Before the man who transformed “The Jerry Springer Show” into a gladiatorial showcase of the worst common denominator took over as its executive producer, Richard Dominick made his living writing headlines for Weekly World News and the Sun such as “Two-headed Man Sings in Stereo,” "Toaster is Possessed by the Devil" or “My Wild Affair with Bigfoot. ”

The weirdest ones earned him a recurring guest gig on “Late Night with David Letterman," where he’d swear with a straight face that every story was true. In the archival clips featured in “Jerry Springer: Fights, Camera, Action,” Letterman’s audience was clearly in on the joke. Letterman’s show was a funhouse where absurdity was encouraged.

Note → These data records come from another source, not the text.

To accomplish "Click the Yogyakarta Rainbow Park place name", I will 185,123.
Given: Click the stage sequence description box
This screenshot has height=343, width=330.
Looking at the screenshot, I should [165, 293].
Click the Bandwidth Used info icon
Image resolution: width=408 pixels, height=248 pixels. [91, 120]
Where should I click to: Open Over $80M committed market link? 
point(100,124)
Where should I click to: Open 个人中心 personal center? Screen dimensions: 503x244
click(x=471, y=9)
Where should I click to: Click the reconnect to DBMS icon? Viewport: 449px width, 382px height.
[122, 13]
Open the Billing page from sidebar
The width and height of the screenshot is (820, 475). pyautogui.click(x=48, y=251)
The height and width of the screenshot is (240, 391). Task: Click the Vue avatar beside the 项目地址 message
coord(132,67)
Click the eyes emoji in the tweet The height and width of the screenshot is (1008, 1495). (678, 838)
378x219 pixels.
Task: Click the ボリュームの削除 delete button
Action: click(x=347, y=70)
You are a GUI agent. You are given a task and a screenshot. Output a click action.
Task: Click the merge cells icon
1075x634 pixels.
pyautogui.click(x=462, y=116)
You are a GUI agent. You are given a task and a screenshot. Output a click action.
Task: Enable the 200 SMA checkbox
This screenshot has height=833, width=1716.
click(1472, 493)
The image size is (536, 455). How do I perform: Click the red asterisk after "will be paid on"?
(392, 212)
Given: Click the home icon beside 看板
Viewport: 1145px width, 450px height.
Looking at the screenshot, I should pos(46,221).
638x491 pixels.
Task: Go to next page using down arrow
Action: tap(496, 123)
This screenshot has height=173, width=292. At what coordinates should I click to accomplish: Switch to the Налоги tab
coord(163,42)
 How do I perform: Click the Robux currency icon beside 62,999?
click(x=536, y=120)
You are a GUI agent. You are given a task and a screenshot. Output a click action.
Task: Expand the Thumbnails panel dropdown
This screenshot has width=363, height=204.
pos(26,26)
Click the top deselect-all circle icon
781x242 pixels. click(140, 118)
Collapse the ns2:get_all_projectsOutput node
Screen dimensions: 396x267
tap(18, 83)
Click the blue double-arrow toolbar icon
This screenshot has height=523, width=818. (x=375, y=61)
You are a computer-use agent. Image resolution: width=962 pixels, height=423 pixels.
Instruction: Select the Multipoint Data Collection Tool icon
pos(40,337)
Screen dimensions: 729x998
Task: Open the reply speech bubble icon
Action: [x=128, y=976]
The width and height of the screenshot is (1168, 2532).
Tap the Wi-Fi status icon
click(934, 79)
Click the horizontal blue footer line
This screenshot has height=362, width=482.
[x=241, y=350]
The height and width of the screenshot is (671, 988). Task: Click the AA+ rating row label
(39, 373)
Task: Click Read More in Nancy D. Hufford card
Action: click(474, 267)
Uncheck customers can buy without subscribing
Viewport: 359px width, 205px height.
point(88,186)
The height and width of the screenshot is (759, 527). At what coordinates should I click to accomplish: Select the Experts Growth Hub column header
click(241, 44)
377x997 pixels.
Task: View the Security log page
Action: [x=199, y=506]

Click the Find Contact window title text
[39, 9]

Years later, after Dominick had already made his mark on “The Jerry Springer Show” as its fortune-shifting executive producer, Mark Matthews (a pseudonym) was Springer’s guest along with his “wife” Pixel. The pair’s union shocked the studio audience in 1998, especially since they were kept in the dark about their unwitting participation in an episode called “I Married a Horse.”

“The Jerry Springer Show” aired nearly 5,000 episodes over 27 seasons before being shoved through a woodchipper in 2018, and to say that nobody missed it by the time it ended is accurate.

When Matthews kissed the Shetland pony on the mouth — on camera, with tongue — that may be the first widely televised moment when our relationship with reality, propriety and a common sense of morality began to fracture. Why didn’t anyone recognize this was wrong and stop this from happening? How could this possibly be real?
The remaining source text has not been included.